Provided information
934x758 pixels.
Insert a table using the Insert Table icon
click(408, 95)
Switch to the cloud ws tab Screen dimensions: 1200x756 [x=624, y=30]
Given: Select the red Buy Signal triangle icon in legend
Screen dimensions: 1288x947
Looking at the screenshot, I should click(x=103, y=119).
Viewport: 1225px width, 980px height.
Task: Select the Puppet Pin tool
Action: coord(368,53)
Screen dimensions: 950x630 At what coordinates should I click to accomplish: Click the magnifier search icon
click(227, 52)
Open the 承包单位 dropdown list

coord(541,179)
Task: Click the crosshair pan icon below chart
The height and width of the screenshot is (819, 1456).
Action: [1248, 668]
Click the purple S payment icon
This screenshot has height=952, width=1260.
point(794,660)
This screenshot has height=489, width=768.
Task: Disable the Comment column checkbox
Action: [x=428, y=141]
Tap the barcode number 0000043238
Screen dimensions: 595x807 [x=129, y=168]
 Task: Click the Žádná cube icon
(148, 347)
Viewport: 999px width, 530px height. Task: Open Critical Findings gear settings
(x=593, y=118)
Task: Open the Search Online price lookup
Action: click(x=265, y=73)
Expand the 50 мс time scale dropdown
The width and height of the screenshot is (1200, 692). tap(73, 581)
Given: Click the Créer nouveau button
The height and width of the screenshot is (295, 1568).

What is expected
Can you repeat all of the lines above exactly as they appear?

The reply
934x758 pixels.
Insert a table using the Insert Table icon
click(408, 95)
Switch to the cloud ws tab Screen dimensions: 1200x756 [x=624, y=30]
Given: Select the red Buy Signal triangle icon in legend
Screen dimensions: 1288x947
Looking at the screenshot, I should click(x=103, y=119).
Viewport: 1225px width, 980px height.
Task: Select the Puppet Pin tool
Action: coord(368,53)
Screen dimensions: 950x630 At what coordinates should I click to accomplish: Click the magnifier search icon
click(227, 52)
Open the 承包单位 dropdown list

coord(541,179)
Task: Click the crosshair pan icon below chart
The height and width of the screenshot is (819, 1456).
Action: [1248, 668]
Click the purple S payment icon
This screenshot has height=952, width=1260.
point(794,660)
This screenshot has height=489, width=768.
Task: Disable the Comment column checkbox
Action: [x=428, y=141]
Tap the barcode number 0000043238
Screen dimensions: 595x807 [x=129, y=168]
 Task: Click the Žádná cube icon
(148, 347)
Viewport: 999px width, 530px height. Task: Open Critical Findings gear settings
(x=593, y=118)
Task: Open the Search Online price lookup
Action: click(x=265, y=73)
Expand the 50 мс time scale dropdown
The width and height of the screenshot is (1200, 692). tap(73, 581)
Given: Click the Créer nouveau button
The height and width of the screenshot is (295, 1568).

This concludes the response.